Cloud Service Provider (CSP) Marketplace: Find and deploy HUGS on Amazon Web Services (AWS) and Google Cloud Platform (GCP). Support for Microsoft Azure is coming soon. DigitalOcean: HUGS is available natively within DigitalOcean as a new 1-Click model service powered by Hugging Face HUGS and GPU Droplets. Enterprise Hub: If your organization has been upgraded to Enterprise Hub, contact your sales team to gain access to HUGS.
Please refer to the related documentation linked above for specific deployment instructions for each platform.
Pricing
HUGS offers on-demand pricing based on uptime for each container, except for deployments on DigitalOcean.

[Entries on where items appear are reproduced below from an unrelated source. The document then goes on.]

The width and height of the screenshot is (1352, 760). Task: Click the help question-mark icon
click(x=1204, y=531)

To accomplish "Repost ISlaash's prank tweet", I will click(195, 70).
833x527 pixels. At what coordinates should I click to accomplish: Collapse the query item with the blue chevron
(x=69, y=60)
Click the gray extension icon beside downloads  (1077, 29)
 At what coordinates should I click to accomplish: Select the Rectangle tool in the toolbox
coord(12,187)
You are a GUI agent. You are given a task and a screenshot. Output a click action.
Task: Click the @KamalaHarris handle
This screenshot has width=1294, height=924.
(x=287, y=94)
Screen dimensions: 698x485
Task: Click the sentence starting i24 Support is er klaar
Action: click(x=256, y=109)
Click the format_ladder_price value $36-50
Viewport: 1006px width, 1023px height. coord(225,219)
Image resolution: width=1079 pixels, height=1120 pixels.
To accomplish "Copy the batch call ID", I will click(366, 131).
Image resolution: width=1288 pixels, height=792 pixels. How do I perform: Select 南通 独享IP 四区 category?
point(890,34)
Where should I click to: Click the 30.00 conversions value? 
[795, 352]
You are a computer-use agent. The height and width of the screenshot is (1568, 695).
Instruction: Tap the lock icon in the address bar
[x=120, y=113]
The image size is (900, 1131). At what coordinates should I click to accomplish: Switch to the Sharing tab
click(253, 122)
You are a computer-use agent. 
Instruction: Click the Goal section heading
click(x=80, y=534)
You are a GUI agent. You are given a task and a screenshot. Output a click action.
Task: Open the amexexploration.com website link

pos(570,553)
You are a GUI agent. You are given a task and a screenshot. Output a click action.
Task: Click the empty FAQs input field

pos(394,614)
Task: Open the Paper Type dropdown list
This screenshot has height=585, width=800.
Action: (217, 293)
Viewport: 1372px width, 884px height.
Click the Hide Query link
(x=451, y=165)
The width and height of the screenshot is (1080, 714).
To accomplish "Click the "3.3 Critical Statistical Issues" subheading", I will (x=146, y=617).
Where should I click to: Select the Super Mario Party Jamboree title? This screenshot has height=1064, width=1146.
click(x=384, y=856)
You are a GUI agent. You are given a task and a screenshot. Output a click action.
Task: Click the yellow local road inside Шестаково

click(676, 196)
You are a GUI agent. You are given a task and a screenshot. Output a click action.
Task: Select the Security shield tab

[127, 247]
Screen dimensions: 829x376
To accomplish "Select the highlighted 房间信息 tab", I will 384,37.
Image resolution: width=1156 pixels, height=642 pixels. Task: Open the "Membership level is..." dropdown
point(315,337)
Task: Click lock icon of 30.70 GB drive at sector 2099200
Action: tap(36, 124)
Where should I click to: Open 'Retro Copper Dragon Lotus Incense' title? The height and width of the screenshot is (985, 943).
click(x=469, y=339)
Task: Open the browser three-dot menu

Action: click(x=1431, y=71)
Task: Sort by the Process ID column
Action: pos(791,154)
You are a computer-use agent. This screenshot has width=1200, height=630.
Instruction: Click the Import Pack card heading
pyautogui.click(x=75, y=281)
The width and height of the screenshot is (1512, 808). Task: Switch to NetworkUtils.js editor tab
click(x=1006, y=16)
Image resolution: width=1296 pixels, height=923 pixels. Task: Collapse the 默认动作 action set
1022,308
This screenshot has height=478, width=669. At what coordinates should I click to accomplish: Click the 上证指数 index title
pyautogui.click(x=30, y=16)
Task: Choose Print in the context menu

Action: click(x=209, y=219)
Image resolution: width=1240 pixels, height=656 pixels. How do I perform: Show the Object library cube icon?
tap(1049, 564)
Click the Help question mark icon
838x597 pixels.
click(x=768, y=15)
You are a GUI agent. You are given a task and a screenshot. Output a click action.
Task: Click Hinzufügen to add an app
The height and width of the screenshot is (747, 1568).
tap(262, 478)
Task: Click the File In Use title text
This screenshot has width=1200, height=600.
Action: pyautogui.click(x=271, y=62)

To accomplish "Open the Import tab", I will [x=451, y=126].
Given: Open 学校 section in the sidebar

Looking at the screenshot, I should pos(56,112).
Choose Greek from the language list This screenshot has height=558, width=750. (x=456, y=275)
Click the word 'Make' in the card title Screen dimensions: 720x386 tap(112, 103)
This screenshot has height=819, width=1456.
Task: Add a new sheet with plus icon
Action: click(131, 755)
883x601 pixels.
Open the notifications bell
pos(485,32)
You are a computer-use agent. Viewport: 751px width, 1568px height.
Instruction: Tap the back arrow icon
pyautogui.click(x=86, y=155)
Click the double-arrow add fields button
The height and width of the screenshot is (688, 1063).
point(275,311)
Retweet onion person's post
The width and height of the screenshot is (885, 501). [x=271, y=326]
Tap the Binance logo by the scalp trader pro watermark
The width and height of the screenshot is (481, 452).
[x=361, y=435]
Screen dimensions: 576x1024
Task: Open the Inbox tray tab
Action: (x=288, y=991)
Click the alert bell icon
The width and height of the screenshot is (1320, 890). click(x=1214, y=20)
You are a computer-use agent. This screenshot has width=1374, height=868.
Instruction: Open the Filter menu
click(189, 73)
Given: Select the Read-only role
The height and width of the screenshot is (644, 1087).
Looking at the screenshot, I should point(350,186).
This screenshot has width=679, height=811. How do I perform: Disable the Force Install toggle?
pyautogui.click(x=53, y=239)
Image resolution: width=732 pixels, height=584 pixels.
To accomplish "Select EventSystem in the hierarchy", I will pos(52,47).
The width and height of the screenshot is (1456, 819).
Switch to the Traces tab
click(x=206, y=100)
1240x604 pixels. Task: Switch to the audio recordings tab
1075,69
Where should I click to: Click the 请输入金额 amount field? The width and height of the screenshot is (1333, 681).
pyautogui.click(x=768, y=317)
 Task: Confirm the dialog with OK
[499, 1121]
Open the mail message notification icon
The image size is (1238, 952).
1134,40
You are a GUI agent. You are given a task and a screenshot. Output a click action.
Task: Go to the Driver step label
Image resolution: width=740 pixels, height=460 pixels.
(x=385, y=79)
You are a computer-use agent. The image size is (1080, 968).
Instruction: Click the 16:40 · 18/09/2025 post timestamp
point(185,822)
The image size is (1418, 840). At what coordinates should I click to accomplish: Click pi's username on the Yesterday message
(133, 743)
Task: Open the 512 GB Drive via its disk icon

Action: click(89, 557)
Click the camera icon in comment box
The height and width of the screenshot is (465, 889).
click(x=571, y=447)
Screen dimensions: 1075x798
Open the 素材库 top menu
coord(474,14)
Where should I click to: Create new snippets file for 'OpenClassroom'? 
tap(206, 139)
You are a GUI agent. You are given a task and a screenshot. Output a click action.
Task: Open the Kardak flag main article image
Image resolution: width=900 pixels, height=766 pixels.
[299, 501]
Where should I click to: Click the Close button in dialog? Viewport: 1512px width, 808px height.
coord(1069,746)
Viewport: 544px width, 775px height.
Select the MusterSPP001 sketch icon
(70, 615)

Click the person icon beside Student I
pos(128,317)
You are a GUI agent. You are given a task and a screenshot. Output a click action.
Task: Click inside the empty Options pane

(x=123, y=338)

AWS Marketplace and Google Cloud Platform Marketplace: $1 per hour per container, no minimum charges (compute usage is billed separately by CSP). AWS offers a 5-day free trial period where you can test HUGS for free. DigitalOcean: The 1-Click model powered by Hugging Face HUGS is available at no additional charge on DigitalOcean. Regular GPU droplet compute costs apply. Enterprise Hub: Provides custom HUGS access for Enterprise Hub organizations. Please contact our sales team for more information.
Performing inference
HUGS is based on Text Generation Inference (TGI) and provides a seamless inference experience. For detailed instructions and examples, see the Performing Inference with HUGS guide. HUGS leverages the OpenAI-compatible Messages API, allowing you to use familiar tools and libraries to send requests, such as cURL, huggingface_hub SDK, and openai SDK.
from hug face hub import Inference client ENDPOINT_URL=“Exchange”
client = InferenceClient(base_url=ENDPOINT_URL, api_key=“-“) chat_completion = client.chat.completions.create(messages=( {“role”:“user”,“content”:“What is deep learning?”}, ), temperature=0.7top_p=0.95max tokens =128,)
Supported models and hardware
HUGS supports an open model and a growing ecosystem of hardware platforms. Please see the Supported Models and Supported Hardware page for the latest information.
Today we are releasing 13 popular open LLMs.
See the documentation for supported model x hardware details.
Get started with HUGS now
HUGS makes it easy to harness the power of open models with zero-configuration, optimized inference within your own infrastructure. With HUGS, you can take control of your AI applications and easily move proof-of-concept applications built in a closed model to an open model that you host yourself.
Get started today and deploy HUGS on AWS, Google Cloud, or DigitalOcean.